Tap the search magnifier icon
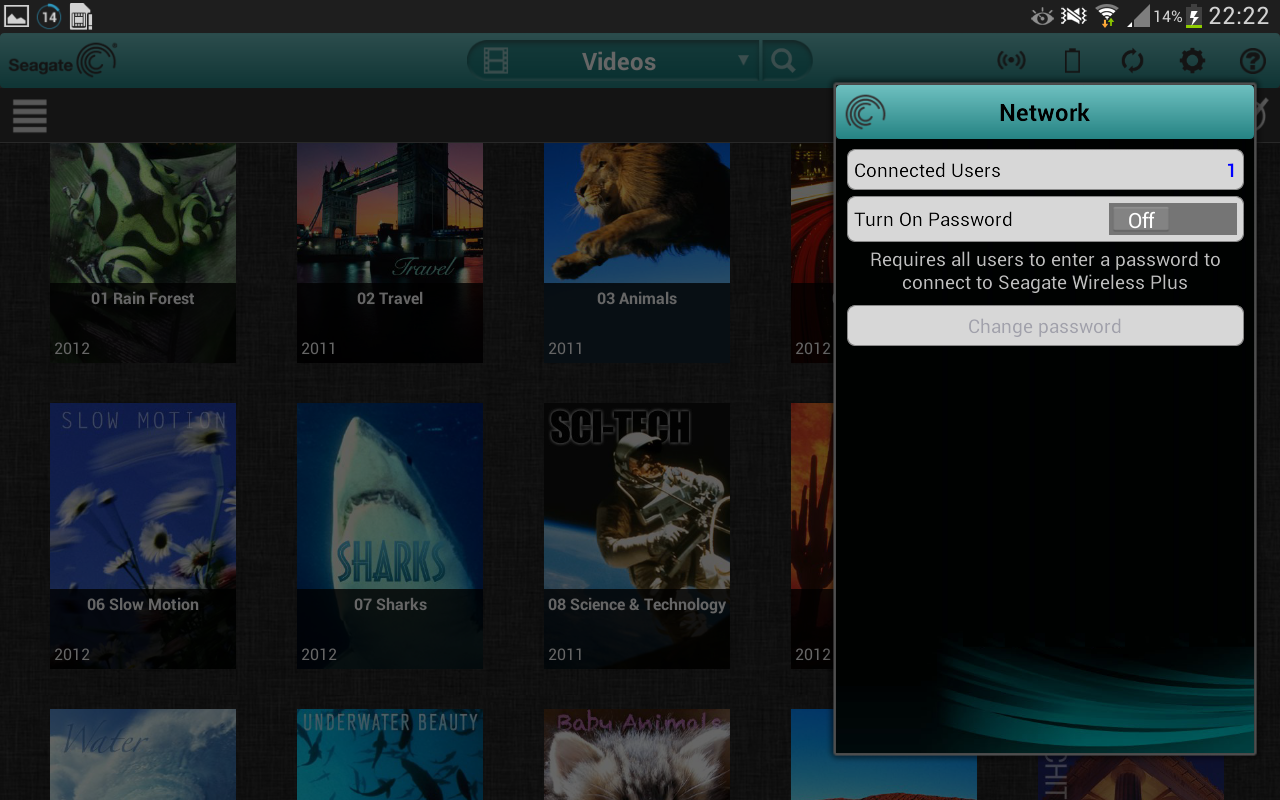This screenshot has height=800, width=1280. (785, 61)
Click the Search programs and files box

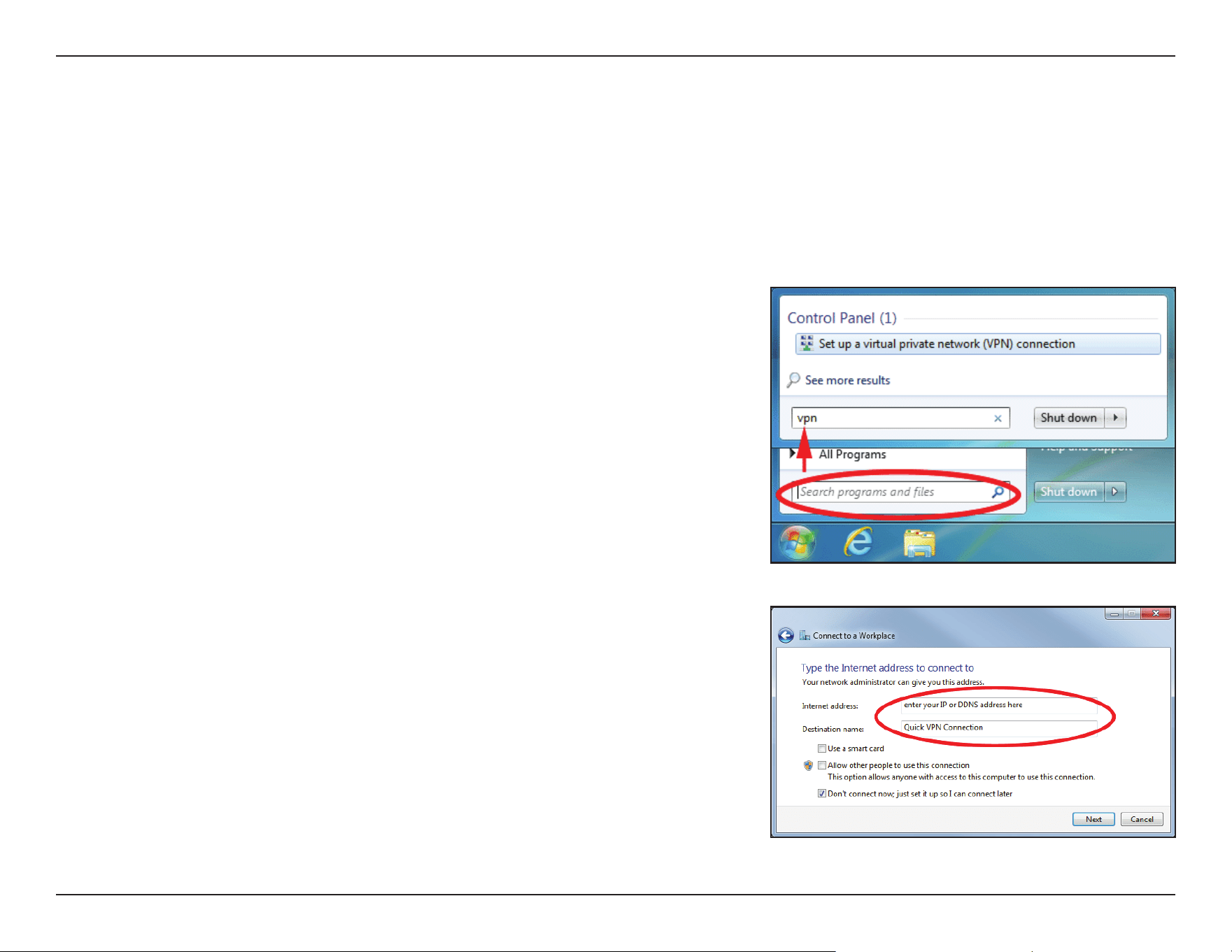coord(900,492)
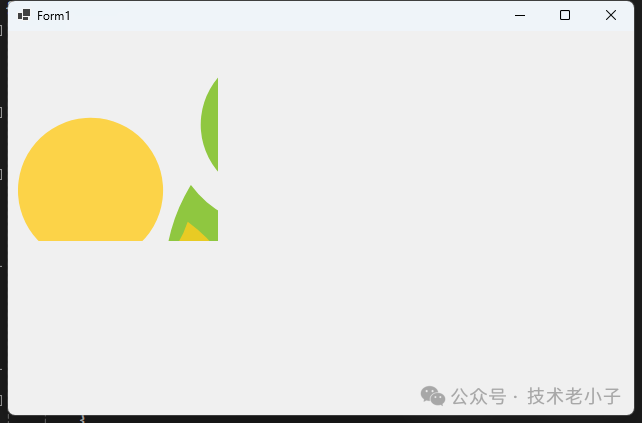Toggle the third code outlining box on the left edge
This screenshot has width=642, height=423.
1,174
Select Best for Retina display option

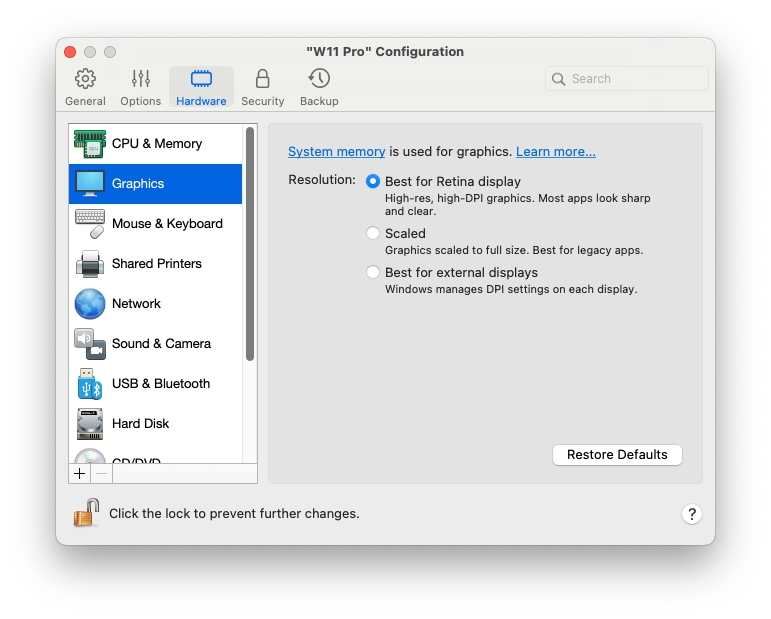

**What you are asked to do**. What you produce must match the listing word for word, with no images in it.

**Written solution**.
Tap the search magnifier icon
This screenshot has height=800, width=1280. (785, 61)
Click the Search programs and files box

coord(900,492)
Toggle the third code outlining box on the left edge
This screenshot has width=642, height=423.
1,174
Select Best for Retina display option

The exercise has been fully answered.